======== Dokument ========

Zeitungsartikel, nicht gez. [1]
20.8.1924
Praktische Arbeit in der Schule.
(a) In Nr. 62 der „O. N " tritt ein Einsender für „praktische Arbeit in der Schule" ein. So weit dies bei der für jeden Beruf nötigen Allgemeinbildung möglich, ist, muss man dem Herrn Einsender recht geben. Dieser Grundsatz soll eine Schule überhaupt beleben, will sie dem Geiste des Kindes gerecht werden und für das Leben Nachhaltiges schaffen.
Der Herr Artikler stellt dann aber de Behauptung auf, dass man heute nicht mehr so gut schreiben und rechnen lerne wie früher. Man muss fast Gott danken, dass man noch Rechen-, Aussatz- und Diktathefte aus früheren Jahrzehnten hat, die solche Einwände leicht widerlegen. Ferner hat sich die Volksschule dieses Jahrhunderts ihrer wirklichen Aufgabe besonnen, dass sie nämlich Pflichtschule ist, also einem geistig normalen Menschen wenigstens ein geringes Mass von Kenntnissen und Fertigkeiten beibringen muss. Kam es nicht früher vor, dass solche die Schule verliessen, die kaum ihren Namen schreiben konnten? Man hat sie einfach nicht zu vollwertigen Menschen gezählt und nach wenigen Versuchen ihrem Schicksal überlassen. Aber wir sind selbstverständlich geneigt, von uns selbst und besonders von unserer Jugendzeit mit grösseren Strichen zu malen, als Wirklichkeit war.

========

• **Arbeitsauftrag**
Schreiben Sie aus dem Zeitungsartikel über praktische Arbeit in der Schule den Abschnitt von „Zeitungsartikel, nicht gez.“ bis einschließlich „Leben Nachhaltiges schaffen.“ wortgetreu ab.

======== Datensatz ========

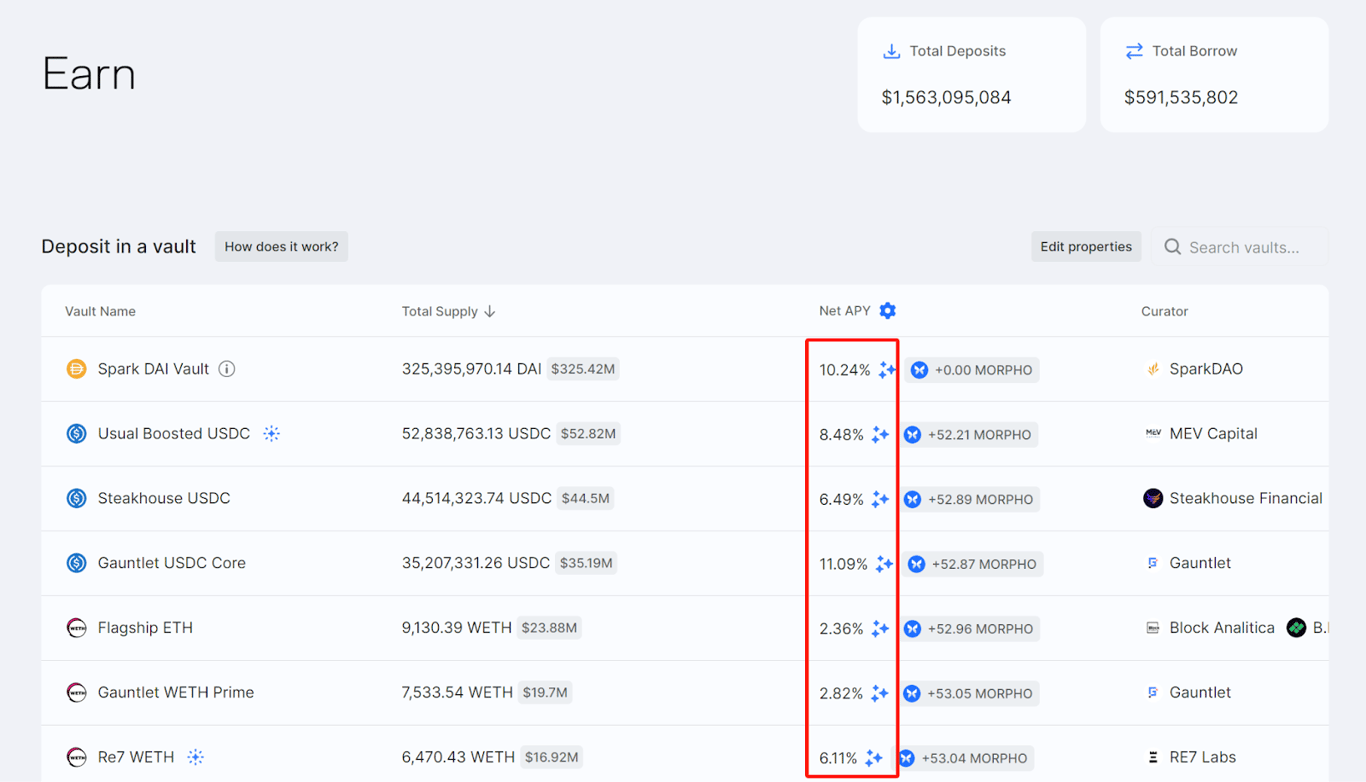Open Net APY settings gear icon
Viewport: 1366px width, 782px height.
887,311
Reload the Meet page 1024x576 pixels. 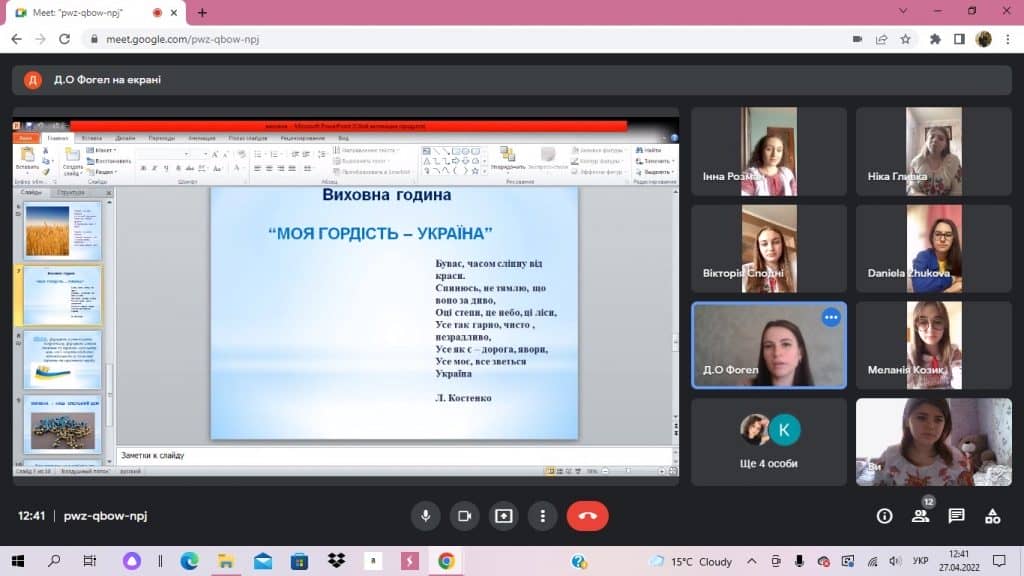[x=65, y=39]
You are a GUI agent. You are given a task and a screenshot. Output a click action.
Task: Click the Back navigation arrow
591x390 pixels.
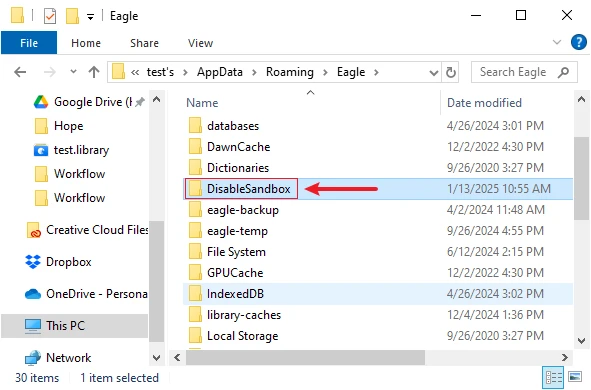coord(20,72)
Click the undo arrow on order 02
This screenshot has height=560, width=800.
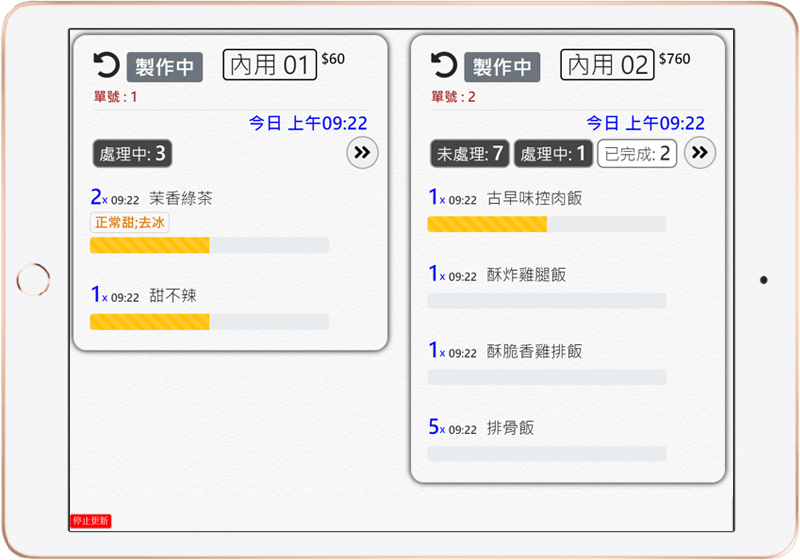tap(443, 66)
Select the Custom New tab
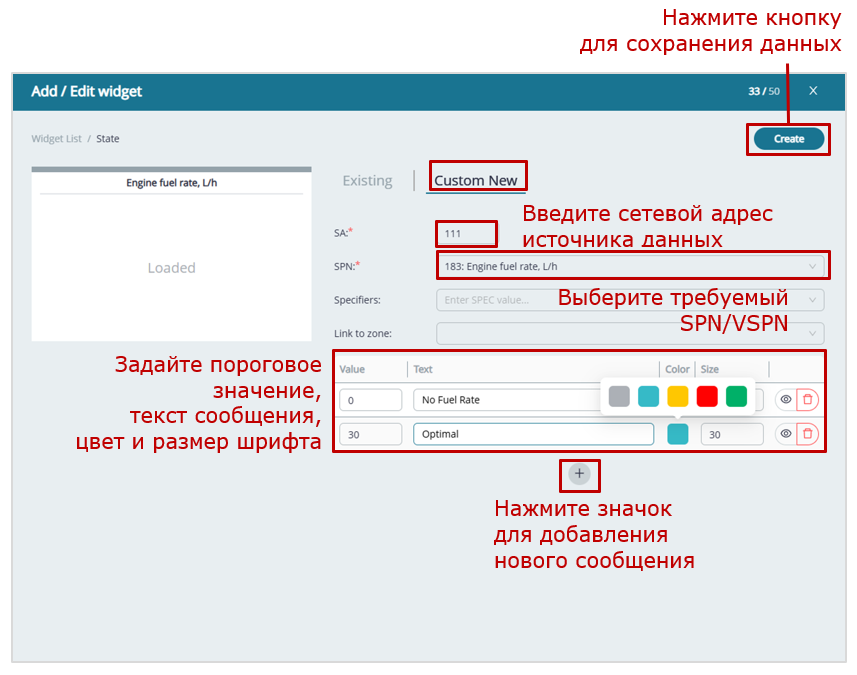The height and width of the screenshot is (675, 857). click(476, 181)
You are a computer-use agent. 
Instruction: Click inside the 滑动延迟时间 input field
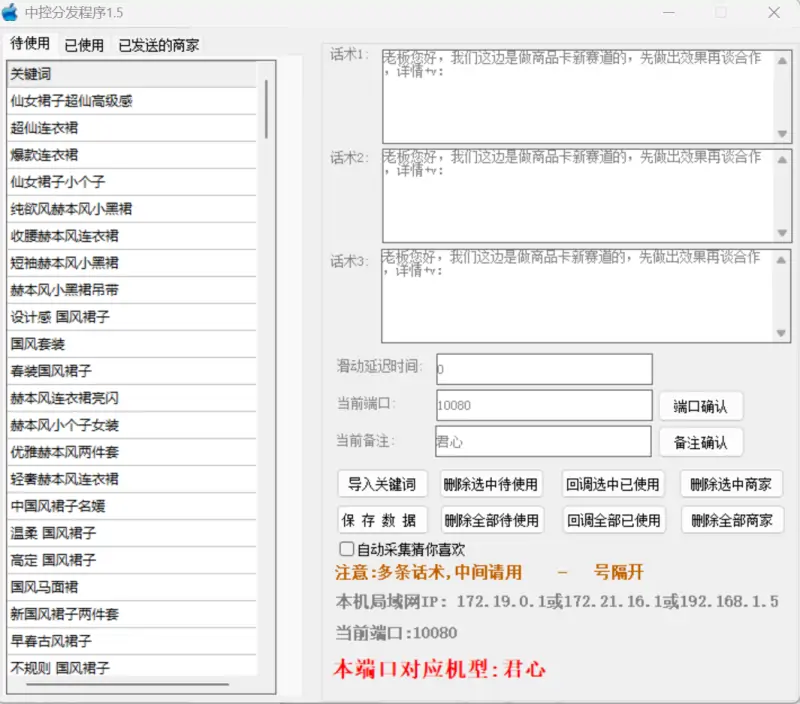click(x=543, y=368)
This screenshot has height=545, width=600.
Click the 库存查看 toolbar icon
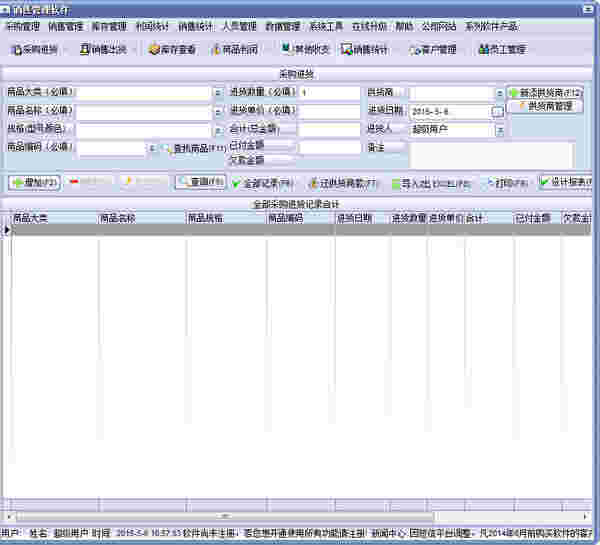(172, 48)
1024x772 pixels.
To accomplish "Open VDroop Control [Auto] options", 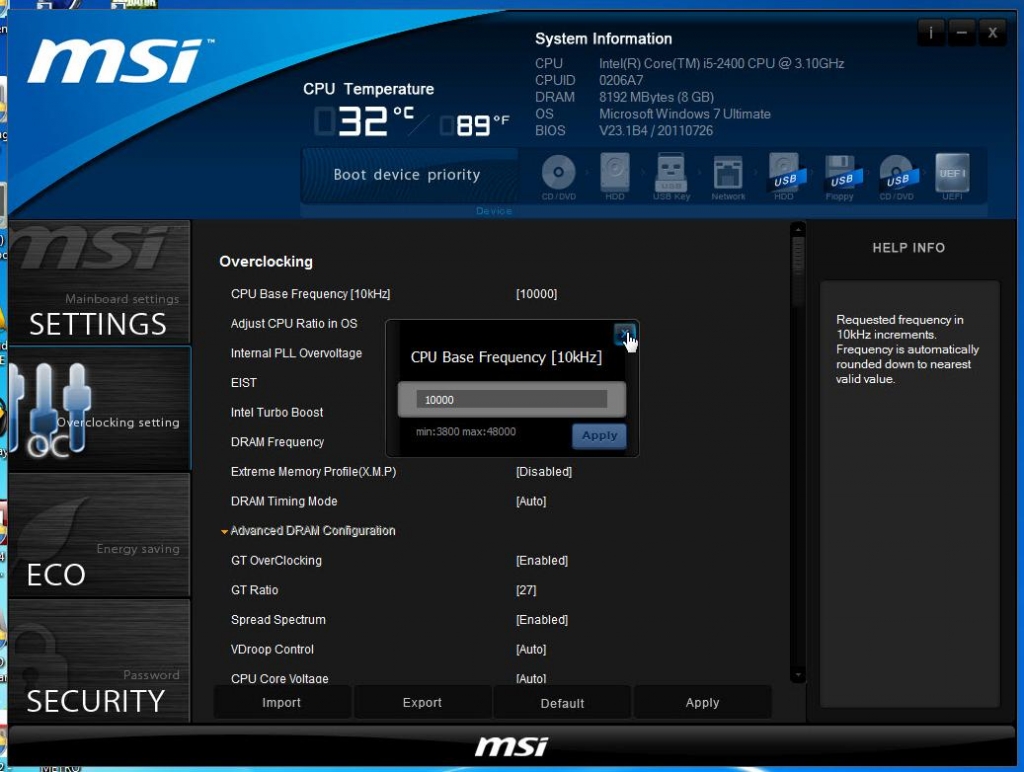I will tap(531, 650).
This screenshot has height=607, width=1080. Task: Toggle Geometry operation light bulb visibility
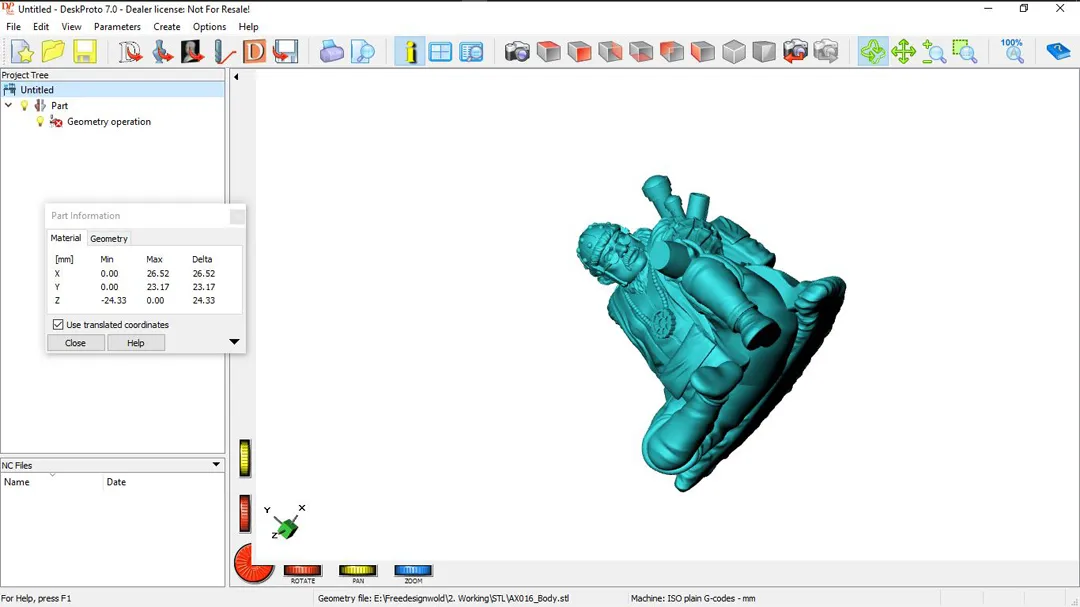40,122
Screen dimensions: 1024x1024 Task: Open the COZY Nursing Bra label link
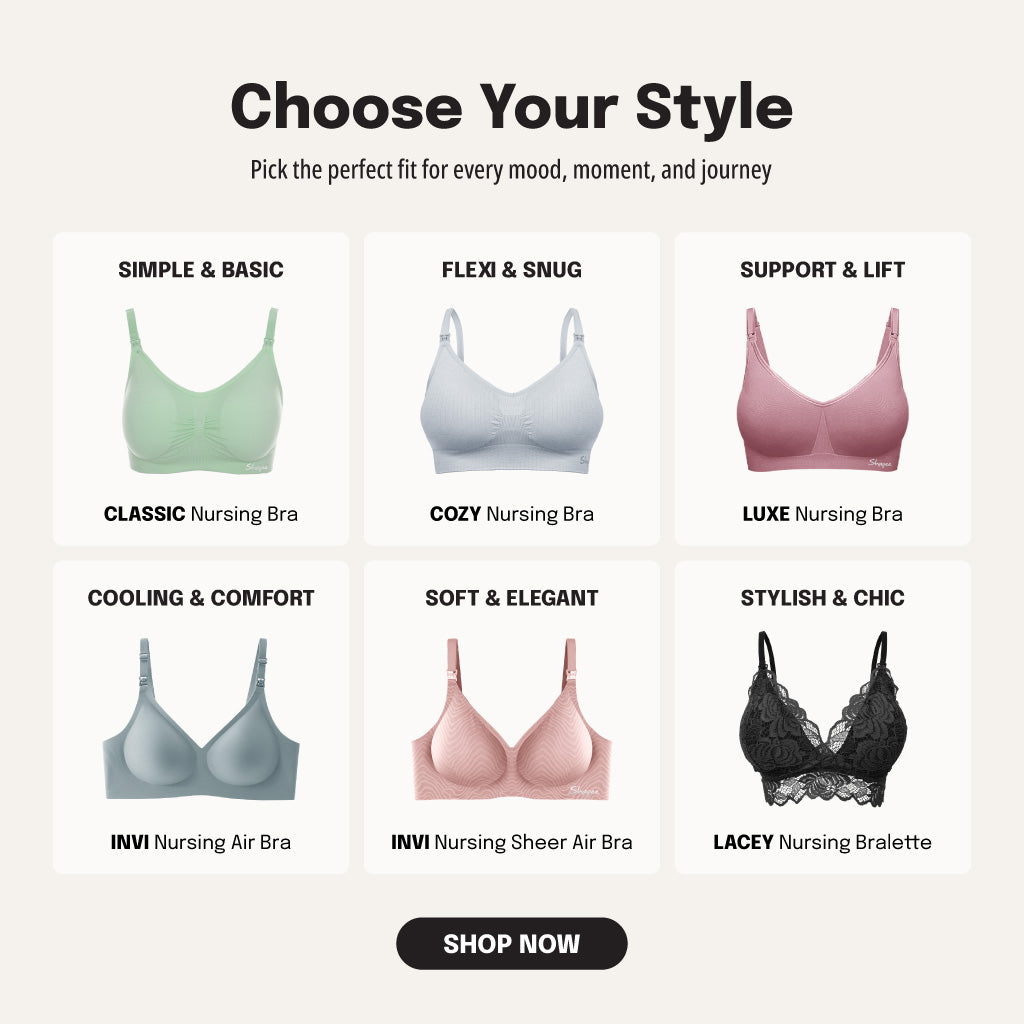[511, 514]
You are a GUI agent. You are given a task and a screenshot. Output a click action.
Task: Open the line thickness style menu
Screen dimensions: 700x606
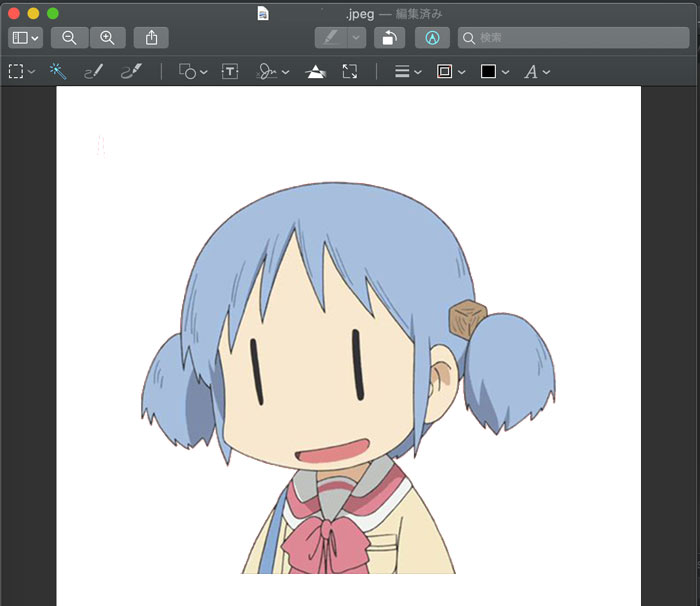point(407,72)
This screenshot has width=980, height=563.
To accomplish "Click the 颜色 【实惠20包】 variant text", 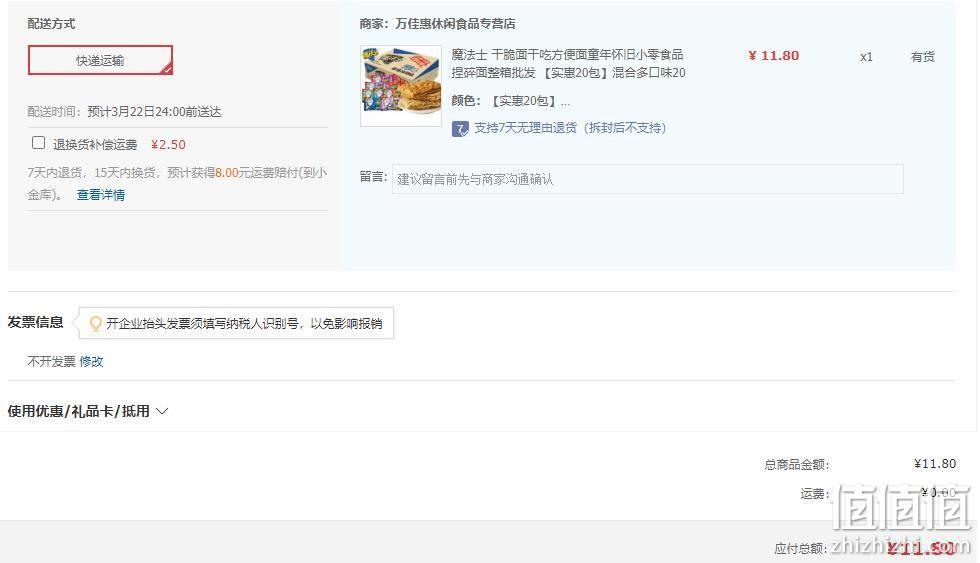I will tap(510, 101).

========

• **Lösung**
Zeitungsartikel, nicht gez. [1]
20.8.1924
Praktische Arbeit in der Schule.
(a) In Nr. 62 der „O. N " tritt ein Einsender für „praktische Arbeit in der Schule" ein. So weit dies bei der für jeden Beruf nötigen Allgemeinbildung möglich, ist, muss man dem Herrn Einsender recht geben. Dieser Grundsatz soll eine Schule überhaupt beleben, will sie dem Geiste des Kindes gerecht werden und für das Leben Nachhaltiges schaffen.